Instructions for the task =>
Reproduce all the data exactly, without pictures.
Extracted entries Start Marker
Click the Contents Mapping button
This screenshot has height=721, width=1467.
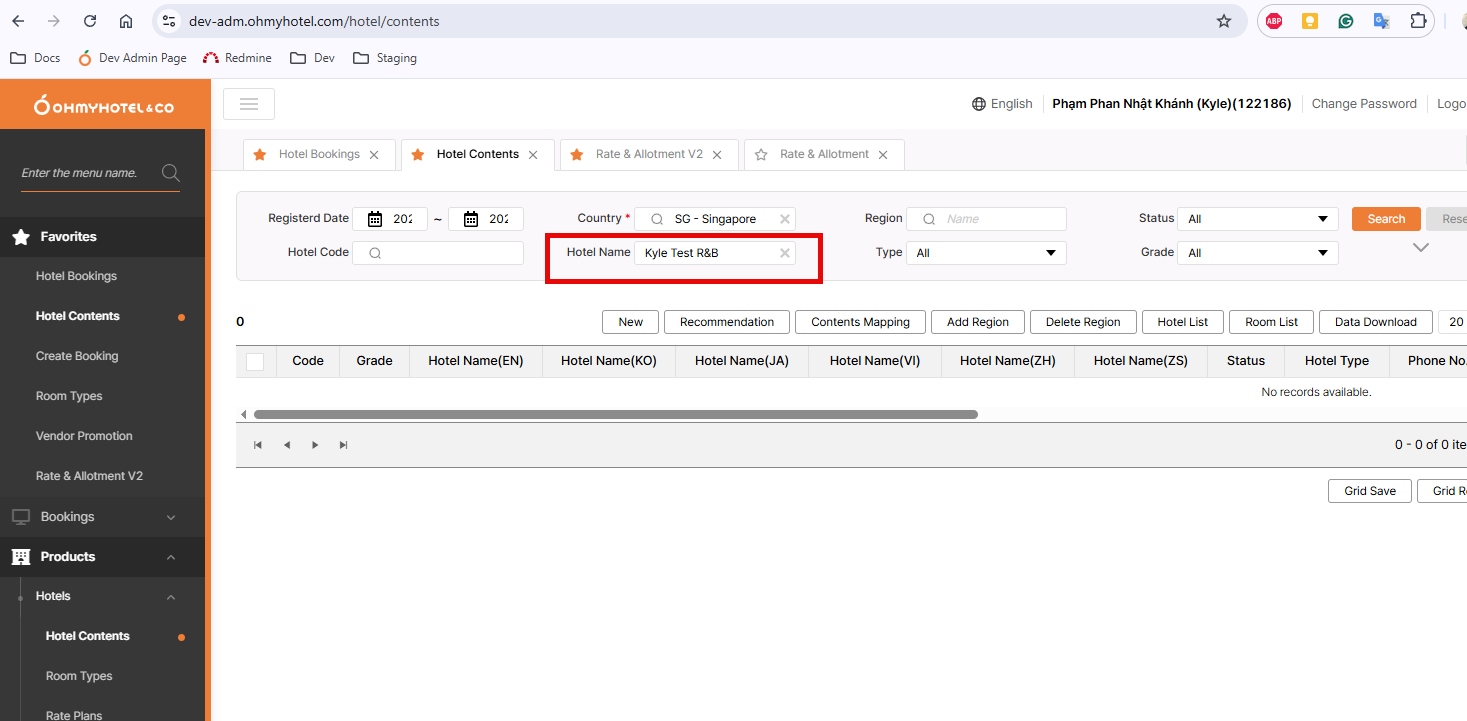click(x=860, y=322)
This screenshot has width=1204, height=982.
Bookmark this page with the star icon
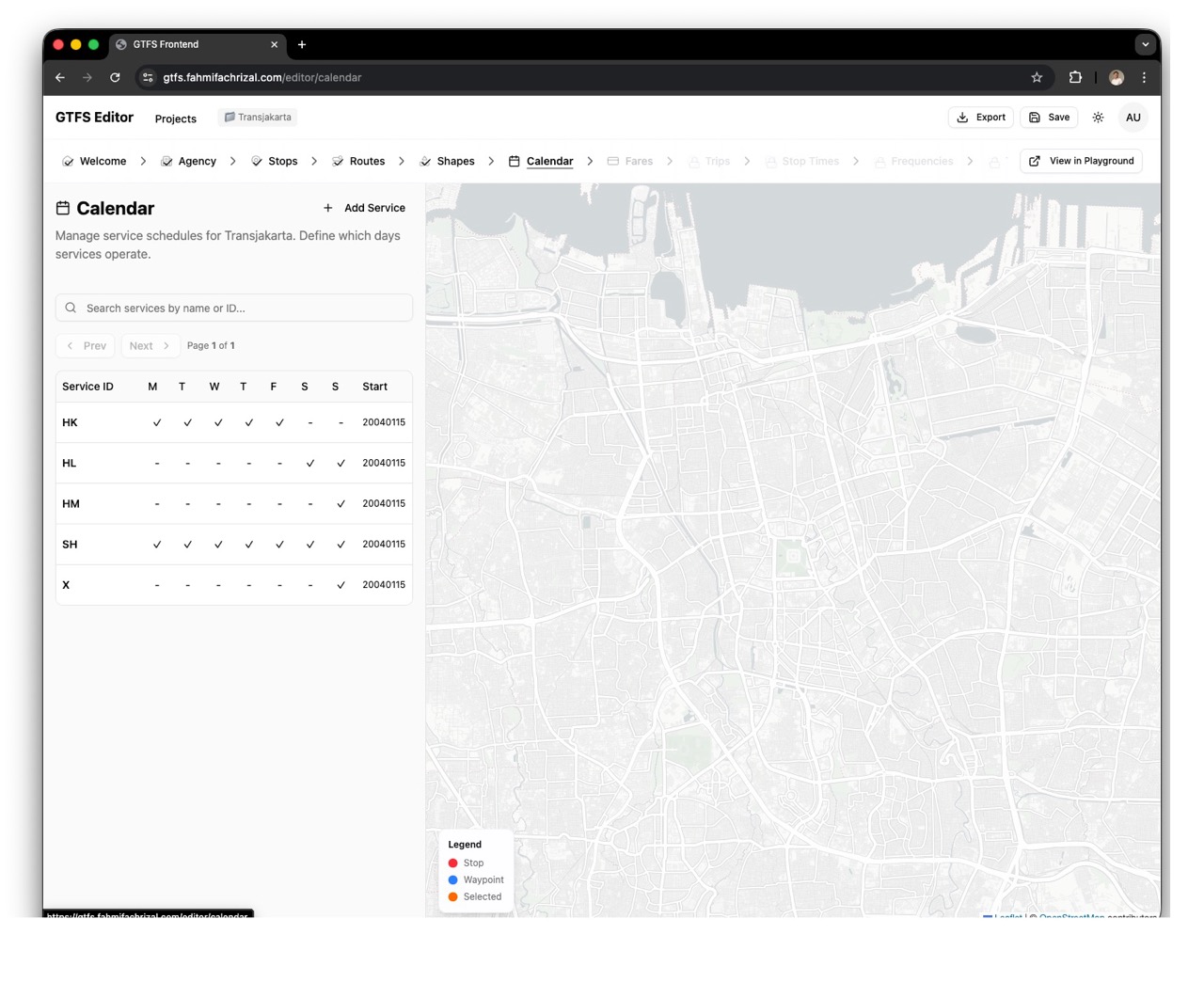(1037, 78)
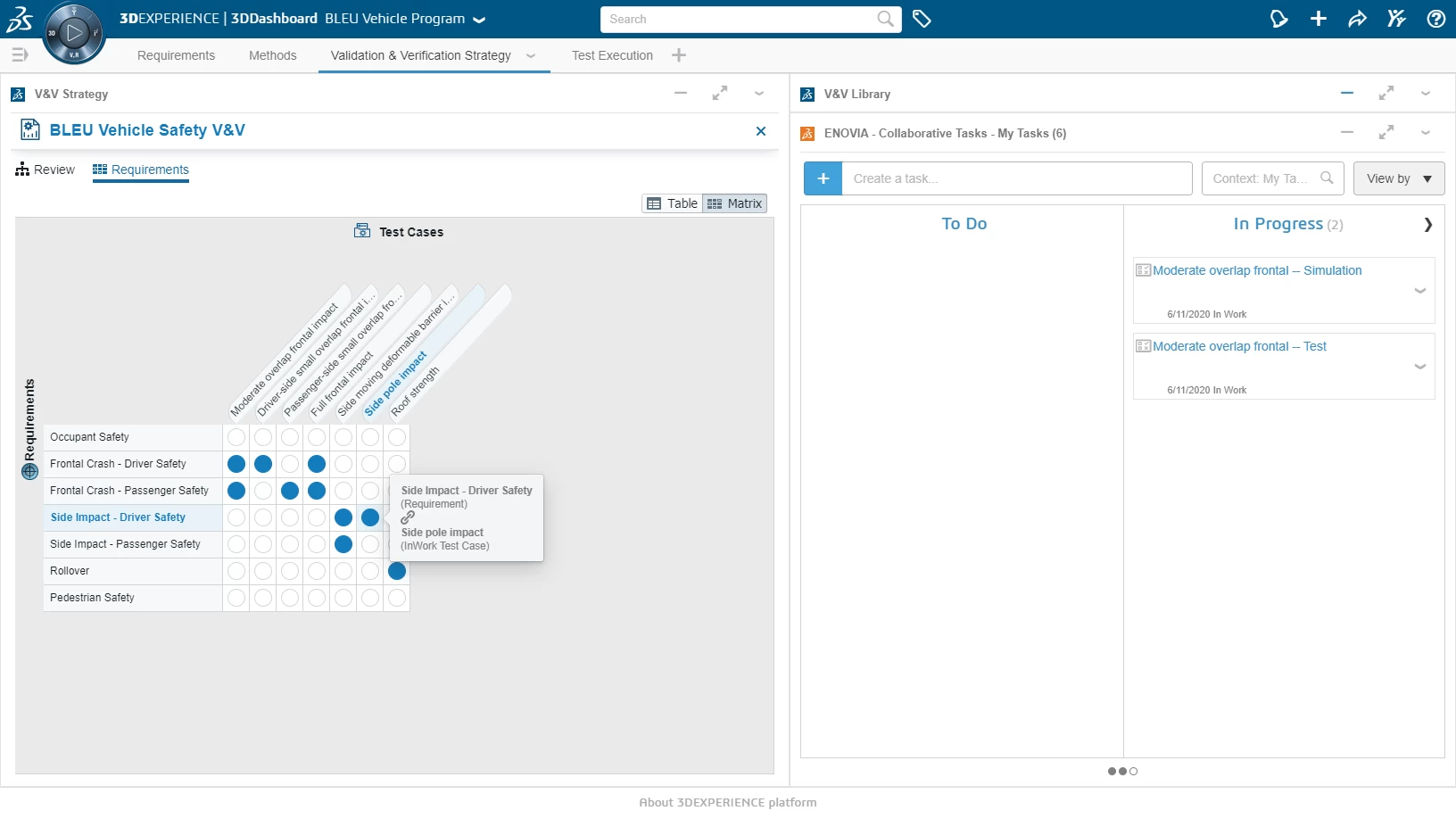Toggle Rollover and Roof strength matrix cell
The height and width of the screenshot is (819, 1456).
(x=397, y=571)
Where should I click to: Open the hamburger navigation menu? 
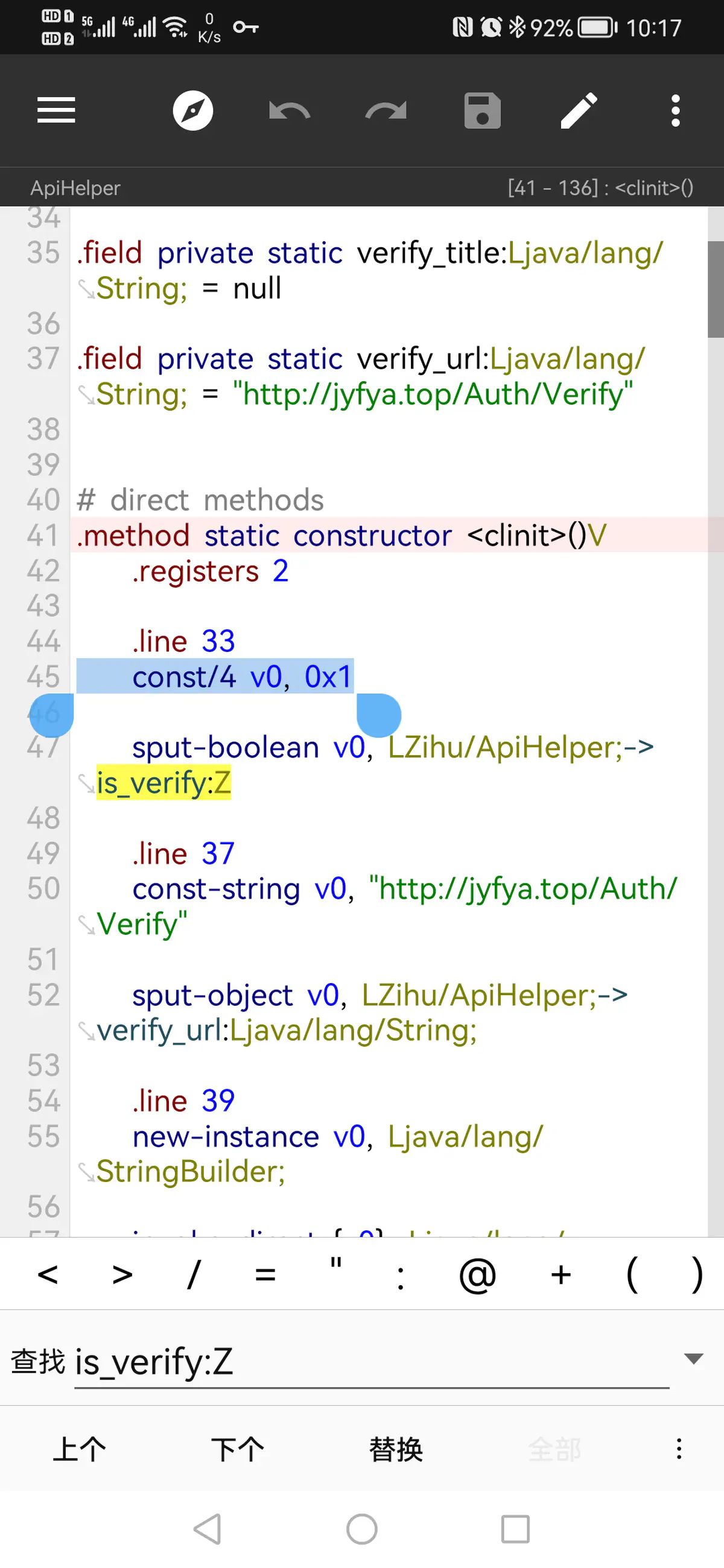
Extracted entries End Marker
Answer =>
Click the Contents Mapping button
This screenshot has height=721, width=1467.
click(x=860, y=322)
This screenshot has width=1204, height=982.
Bookmark this page with the star icon
(1037, 78)
Toggle Rollover and Roof strength matrix cell
The height and width of the screenshot is (819, 1456).
(x=397, y=571)
Where should I click to: Open the hamburger navigation menu? 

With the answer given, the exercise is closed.